* _Challenge_: Rewrite the material from its first line through the line containing "click(x=816, y=169)", replacing "computer-use agent" with "GUI agent" and leaving everything else unchanged.

* _Rows_:

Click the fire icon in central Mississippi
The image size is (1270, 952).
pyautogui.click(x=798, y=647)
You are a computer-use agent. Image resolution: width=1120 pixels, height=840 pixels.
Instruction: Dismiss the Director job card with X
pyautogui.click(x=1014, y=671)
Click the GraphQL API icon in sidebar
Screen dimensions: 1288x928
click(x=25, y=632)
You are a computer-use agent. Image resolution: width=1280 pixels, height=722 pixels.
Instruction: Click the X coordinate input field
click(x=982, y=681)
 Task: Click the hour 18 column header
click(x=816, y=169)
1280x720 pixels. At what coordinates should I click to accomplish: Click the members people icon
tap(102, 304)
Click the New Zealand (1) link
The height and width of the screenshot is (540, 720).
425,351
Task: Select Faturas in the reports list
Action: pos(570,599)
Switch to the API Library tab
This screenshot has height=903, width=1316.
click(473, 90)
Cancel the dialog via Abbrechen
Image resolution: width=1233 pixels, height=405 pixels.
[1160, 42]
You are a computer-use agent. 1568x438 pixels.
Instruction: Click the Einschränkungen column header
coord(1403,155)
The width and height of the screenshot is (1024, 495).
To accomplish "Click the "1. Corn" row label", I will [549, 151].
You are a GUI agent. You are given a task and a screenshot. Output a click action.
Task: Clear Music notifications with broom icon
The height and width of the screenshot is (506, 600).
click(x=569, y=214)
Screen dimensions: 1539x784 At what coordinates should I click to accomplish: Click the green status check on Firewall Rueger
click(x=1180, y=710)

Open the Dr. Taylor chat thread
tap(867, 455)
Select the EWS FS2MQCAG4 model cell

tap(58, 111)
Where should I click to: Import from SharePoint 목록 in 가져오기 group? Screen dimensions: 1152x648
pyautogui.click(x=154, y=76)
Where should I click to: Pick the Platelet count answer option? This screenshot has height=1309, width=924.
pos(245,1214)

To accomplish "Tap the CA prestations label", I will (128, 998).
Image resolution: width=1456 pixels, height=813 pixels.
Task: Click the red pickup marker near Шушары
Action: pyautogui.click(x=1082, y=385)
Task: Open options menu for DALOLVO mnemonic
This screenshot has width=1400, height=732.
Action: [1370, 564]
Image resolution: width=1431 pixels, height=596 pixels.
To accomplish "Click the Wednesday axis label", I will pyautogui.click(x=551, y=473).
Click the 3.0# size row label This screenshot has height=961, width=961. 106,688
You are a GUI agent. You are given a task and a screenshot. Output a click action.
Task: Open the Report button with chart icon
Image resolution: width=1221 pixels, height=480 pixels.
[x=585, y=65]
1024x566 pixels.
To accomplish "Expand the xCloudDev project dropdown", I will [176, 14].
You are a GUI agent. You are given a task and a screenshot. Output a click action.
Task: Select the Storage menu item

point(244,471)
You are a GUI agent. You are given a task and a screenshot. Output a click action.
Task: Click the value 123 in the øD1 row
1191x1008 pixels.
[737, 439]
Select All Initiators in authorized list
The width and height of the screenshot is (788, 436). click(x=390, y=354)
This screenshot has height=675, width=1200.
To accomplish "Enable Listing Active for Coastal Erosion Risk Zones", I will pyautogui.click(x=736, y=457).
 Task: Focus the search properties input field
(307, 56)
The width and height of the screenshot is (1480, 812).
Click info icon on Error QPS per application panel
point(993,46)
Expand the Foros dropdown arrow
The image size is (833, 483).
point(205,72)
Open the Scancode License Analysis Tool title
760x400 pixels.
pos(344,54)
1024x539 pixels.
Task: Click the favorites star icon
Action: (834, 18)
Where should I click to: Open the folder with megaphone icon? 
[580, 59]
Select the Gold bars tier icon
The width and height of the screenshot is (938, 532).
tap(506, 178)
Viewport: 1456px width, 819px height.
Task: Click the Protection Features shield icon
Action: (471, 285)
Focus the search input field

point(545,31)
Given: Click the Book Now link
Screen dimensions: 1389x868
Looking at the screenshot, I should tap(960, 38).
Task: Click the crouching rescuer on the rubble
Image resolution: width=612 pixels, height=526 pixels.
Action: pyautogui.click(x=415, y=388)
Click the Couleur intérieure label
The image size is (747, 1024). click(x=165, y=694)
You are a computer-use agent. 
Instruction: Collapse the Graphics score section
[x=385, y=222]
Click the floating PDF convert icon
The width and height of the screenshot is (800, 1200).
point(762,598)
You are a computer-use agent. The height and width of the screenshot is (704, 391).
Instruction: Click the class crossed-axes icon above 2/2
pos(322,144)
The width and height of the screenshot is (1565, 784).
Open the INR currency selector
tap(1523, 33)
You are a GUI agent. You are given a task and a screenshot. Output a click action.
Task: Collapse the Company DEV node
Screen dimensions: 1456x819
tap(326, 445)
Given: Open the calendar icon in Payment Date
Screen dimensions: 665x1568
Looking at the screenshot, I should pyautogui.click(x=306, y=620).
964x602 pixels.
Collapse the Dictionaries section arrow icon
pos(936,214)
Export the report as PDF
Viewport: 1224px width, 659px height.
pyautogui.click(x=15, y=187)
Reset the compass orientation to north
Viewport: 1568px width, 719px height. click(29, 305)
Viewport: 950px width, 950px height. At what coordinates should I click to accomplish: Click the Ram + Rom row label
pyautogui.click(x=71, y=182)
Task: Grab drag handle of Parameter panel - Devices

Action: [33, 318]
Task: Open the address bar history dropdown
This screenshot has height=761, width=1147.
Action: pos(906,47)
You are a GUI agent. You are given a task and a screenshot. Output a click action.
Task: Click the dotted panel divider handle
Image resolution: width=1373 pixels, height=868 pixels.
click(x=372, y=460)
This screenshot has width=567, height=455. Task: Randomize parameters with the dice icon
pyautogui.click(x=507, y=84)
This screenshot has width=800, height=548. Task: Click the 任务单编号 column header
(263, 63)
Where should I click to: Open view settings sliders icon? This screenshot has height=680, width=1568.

* _Response_:
Click the fire icon in central Mississippi
The image size is (1270, 952).
pyautogui.click(x=798, y=647)
You are a GUI agent. Image resolution: width=1120 pixels, height=840 pixels.
Instruction: Dismiss the Director job card with X
pyautogui.click(x=1014, y=671)
Click the GraphQL API icon in sidebar
Screen dimensions: 1288x928
click(x=25, y=632)
You are a GUI agent. Image resolution: width=1280 pixels, height=722 pixels.
Instruction: Click the X coordinate input field
click(x=982, y=681)
 Task: Click the hour 18 column header
click(x=816, y=169)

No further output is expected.